What is expected
Scan the data below and pick out the lines containing the word "will".

***

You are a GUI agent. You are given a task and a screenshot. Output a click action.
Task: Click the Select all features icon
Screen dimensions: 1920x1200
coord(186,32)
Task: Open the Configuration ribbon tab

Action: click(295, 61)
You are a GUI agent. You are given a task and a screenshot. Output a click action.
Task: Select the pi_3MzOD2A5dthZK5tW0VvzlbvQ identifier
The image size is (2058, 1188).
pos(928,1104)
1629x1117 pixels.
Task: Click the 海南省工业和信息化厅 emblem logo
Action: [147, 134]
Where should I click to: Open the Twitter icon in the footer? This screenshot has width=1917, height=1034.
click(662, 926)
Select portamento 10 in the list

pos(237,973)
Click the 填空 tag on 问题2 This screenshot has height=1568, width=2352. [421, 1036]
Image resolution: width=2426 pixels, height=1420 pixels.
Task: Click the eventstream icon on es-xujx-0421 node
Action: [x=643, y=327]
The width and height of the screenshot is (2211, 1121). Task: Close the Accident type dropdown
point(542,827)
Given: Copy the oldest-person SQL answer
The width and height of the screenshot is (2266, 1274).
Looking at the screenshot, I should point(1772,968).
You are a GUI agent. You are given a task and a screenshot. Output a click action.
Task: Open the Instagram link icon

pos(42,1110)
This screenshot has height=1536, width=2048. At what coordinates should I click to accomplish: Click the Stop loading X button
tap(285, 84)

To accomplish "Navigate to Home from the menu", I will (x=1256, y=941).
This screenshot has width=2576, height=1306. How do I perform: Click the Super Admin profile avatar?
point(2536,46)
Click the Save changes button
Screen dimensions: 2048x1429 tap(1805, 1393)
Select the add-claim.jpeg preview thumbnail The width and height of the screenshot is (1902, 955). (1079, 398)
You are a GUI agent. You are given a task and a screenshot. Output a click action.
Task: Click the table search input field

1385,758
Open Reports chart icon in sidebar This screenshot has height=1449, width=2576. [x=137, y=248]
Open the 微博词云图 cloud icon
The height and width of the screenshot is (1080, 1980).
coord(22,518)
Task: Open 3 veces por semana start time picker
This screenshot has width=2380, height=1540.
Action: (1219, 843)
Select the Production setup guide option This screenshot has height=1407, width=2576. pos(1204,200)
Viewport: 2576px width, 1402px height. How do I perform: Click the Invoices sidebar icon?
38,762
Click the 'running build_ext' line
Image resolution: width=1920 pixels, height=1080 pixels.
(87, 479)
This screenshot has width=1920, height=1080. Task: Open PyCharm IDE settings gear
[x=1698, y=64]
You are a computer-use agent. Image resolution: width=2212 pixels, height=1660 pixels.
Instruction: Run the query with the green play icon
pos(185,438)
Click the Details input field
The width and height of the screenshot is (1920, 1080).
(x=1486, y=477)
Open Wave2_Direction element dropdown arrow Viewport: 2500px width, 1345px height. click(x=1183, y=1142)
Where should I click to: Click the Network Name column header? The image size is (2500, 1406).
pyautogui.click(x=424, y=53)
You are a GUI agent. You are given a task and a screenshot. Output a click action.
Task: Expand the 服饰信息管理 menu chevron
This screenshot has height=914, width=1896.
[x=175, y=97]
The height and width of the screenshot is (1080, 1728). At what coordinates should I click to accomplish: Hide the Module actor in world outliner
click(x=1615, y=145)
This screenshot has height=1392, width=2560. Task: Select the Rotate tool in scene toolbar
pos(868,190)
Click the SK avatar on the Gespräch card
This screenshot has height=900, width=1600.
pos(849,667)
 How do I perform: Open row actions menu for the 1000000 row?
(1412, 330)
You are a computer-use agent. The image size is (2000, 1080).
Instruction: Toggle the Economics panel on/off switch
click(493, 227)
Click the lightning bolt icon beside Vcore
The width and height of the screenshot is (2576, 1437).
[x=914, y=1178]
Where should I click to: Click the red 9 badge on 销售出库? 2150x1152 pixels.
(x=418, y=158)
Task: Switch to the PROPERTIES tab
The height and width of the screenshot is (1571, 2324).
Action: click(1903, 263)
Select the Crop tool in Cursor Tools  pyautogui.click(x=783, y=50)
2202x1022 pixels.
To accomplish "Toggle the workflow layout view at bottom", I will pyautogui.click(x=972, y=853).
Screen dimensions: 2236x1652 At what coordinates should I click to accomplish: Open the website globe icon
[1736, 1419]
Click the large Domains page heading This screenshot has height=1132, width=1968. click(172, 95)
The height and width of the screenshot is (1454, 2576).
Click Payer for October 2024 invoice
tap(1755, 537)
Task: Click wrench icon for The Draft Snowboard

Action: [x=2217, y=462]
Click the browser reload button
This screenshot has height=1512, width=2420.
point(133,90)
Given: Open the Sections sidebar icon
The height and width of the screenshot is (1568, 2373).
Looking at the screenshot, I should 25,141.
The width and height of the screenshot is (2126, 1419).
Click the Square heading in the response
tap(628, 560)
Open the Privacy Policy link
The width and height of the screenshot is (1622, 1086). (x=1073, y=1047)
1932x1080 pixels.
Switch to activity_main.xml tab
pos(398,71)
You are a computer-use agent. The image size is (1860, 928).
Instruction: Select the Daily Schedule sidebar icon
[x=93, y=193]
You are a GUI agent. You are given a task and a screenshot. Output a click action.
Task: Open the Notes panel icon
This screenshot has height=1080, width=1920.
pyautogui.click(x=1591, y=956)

***

Solution below
To accomplish "Navigate to Home from the menu", I will (x=1256, y=941).
To accomplish "Toggle the workflow layout view at bottom", I will pyautogui.click(x=972, y=853).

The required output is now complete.